╭─ Exercise input

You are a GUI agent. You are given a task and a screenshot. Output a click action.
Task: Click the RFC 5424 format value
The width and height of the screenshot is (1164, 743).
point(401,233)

╰─
╭─ Exercise input

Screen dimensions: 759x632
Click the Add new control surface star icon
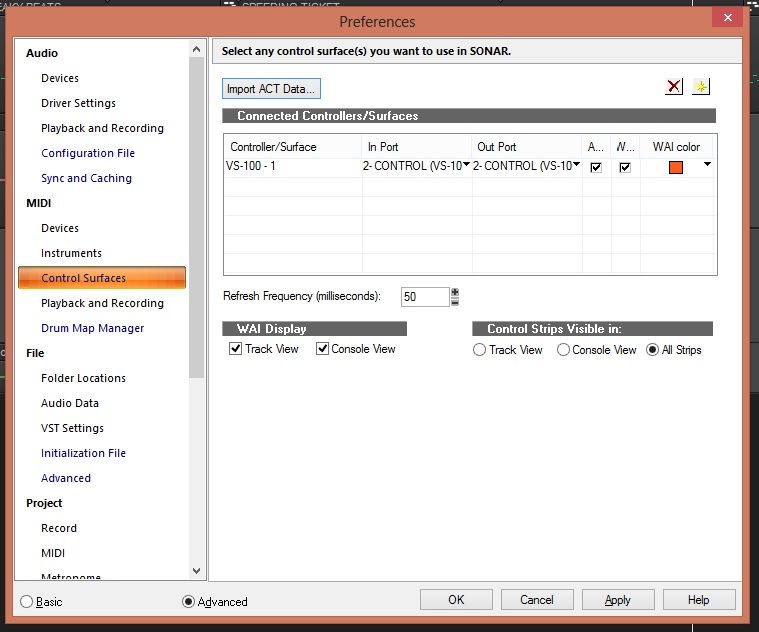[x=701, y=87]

╰─

• **Task directions**
Rewrite the records from the line containing "You are a GUI" through the line containing "point(401,233)", replacing "screenshot" with "screen capture" and leaving everything else unchanged.

• **Exercise answer**
You are a GUI agent. You are given a task and a screen capture. Output a click action.
Task: Click the RFC 5424 format value
The width and height of the screen capture is (1164, 743).
point(401,233)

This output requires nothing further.